» YOUR INSTRUCTIONS: Give the items from the start of the records through the line containing "Action: click(x=176, y=69)" as a two-column CSV with the columns instruction and answer, one row per item. Put each value in a single quoted field, with any line breaks replaced by spaces.

» RECORDED INFORMATION:
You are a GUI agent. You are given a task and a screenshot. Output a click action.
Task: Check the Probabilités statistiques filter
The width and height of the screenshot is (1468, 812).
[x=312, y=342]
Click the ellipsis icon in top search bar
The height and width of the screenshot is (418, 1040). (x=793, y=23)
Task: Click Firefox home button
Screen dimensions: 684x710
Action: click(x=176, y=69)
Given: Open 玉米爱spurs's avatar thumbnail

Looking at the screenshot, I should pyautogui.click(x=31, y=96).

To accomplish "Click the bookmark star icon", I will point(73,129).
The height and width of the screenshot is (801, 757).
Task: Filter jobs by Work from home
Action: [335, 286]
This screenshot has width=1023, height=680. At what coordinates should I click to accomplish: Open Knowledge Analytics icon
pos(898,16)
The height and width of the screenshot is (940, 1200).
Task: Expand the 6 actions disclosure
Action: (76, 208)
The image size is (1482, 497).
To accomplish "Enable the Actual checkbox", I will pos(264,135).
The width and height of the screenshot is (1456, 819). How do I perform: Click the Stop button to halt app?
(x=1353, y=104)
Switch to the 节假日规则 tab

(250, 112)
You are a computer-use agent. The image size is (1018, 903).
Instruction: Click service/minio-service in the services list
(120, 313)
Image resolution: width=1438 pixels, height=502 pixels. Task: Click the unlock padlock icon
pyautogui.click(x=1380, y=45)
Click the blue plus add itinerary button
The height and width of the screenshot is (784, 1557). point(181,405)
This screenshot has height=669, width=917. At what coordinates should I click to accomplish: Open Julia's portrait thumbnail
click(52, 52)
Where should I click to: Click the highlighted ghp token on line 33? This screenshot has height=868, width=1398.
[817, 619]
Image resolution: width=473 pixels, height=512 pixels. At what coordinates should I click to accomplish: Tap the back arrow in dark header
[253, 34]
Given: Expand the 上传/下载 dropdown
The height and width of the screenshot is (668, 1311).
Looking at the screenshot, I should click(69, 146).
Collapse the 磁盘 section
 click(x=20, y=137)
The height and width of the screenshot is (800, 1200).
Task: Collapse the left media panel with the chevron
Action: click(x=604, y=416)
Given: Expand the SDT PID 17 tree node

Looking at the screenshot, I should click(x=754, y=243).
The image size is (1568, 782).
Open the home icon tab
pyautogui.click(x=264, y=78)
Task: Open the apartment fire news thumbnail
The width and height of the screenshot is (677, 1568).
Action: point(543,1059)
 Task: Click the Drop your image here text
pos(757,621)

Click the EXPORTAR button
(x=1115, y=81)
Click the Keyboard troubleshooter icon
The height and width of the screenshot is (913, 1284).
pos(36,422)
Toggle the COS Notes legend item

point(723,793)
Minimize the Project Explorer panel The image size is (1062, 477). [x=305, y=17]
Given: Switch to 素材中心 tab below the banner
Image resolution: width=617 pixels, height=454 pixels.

» TASK RESPONSE:
instruction,answer
"You are a GUI agent. You are given a task and a screenshot. Output a click action. Task: Check the Probabilités statistiques filter The width and height of the screenshot is (1468, 812).","[x=312, y=342]"
"Click the ellipsis icon in top search bar","The height and width of the screenshot is (418, 1040). (x=793, y=23)"
"Task: Click Firefox home button Screen dimensions: 684x710","Action: click(x=176, y=69)"